Сила колдовства велика. Так, лишь словом заклинания колдун может навести заочную кару не на отдельное только лицо, а на семью, целую деревню, погубить доброе предприятие; еще сильнее действие заклинания над питейными и съестными предметами, лишь бы они были потреблены жертвою; с лекарственными же снадобьями колдуна не справиться и медицинской науке. Колдуны обыкновенно не выдают тайн своего лечения, и, если не передали близкому лицу колдовства, уносят эти тайны в могилу. Однако, наблюдая исподтишка, люди узнали, какие камни и земли варят колдуны, чье сердце и другие внутренности добывают они для порошков, из каких трав и кореньев они делают настой для внутреннего и наружного употребления, чем, наконец, поят и кормят себя, когда хотят призвать черта для содействия. Между прочим, колдуны натираются мазью из состава следующих предметов, кстати, весьма наркотических: а) аконит, или борец, б) черемица (белладонна), в) белена, г) красавица, д) багун, е) ведьмина трава — и другие. Когда они хотят околдовать стороннее лицо, то дают эту мазь и ему: человек начинает быстро перемещаться на разных предметах — на палке, на бревне, на кочерге или ухвате, летает по воздуху, танцует, веселится в обществе молодежи и тут же принимает участие или созерцает возмутительные бесовские деяния, коими пародируются религиозные и вообще все деяния земножителей. Придя в обычное положение, такой человек испытывает органическое изнеможение и упреки совести за виденное и учиненное им во время зачарования, и это состояние изменяется чрез долгие сроки, после очищения обетными подвигами. Отдельные лица, однако, на всю жизнь остаются то с органическими, то с душевными ограничениями: получают трясучесть тела, сведение рук, ног, кривизну лица, глухоту или теряют память, приобретают рассеянность и прочее. Во всяком случае замечено, что побывавший в переворотнях по собственной воле, но под воздействием колдуна или колдуньи, станет избегать вторичного превращения; подневольный же переворотень не выдерживает вторичного превращения.

▶ Содержимое набора данных
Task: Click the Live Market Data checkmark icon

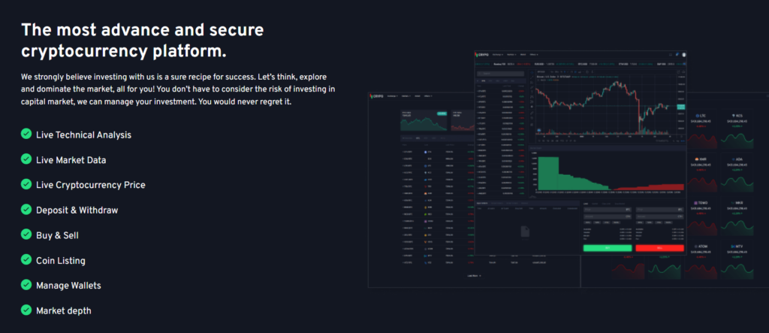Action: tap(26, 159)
...
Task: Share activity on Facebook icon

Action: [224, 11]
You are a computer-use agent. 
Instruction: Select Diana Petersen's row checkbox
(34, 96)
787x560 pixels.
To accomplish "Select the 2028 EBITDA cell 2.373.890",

▶ Используя сведения
1. Перечислите, пожалуйста, все составные части колдовской мази, которые названы в тексте о колдовстве.
2. Подхватите текст о колдовстве и продолжите его с места, где он обрывается.

▶ Ответы к заданиям
1. Аконит (борец), черемица (белладонна), белена, красавица, багун, ведьмина трава.

2.
Под воздействием нечистой силы, как непосредственным, так и чрез демоноподобников, человек может быть обращен в различные предметы — одушевленные и неодушевленные. Если это произошло от стороннего наведения, получается переворотень, от личного, по собственному произволу — оборотень. В последнем смысле оборотнями могут быть почти все не чистики и преимущественно — ведьмаки, ведьмы, колдуны и колдуньи, как имеющие частую нужду укрывать свой человеческий вид. Так, замечается иногда, что видимый издали человек вдруг побежал волком, зайцем, покатился камнем, остановился пнем: ясно, что это один из демоноподобников обратился в новый предмет, чтобы привлечь на себя внимание. Нет такой надобности или не дается она — демоноподобник становится оборотнем, чтобы просто поглумиться над людьми, фальшивою приметою ввести в обман, и чаще всего это проделывают ведьмы да колдуньи. Всем жильцам данного дома видно, например, как сорока бесстрашно припала к окну снаружи дома, или на ворота, на стреху, слышно, что она стрекочет о каких-то неблагоприятнейших вестях; но пусть только кто-нибудь доверится этому стрекотанью и станет ожидать благих исполнений — случится наоборот: тут стрекотал оборотень — ведьма или колдунья.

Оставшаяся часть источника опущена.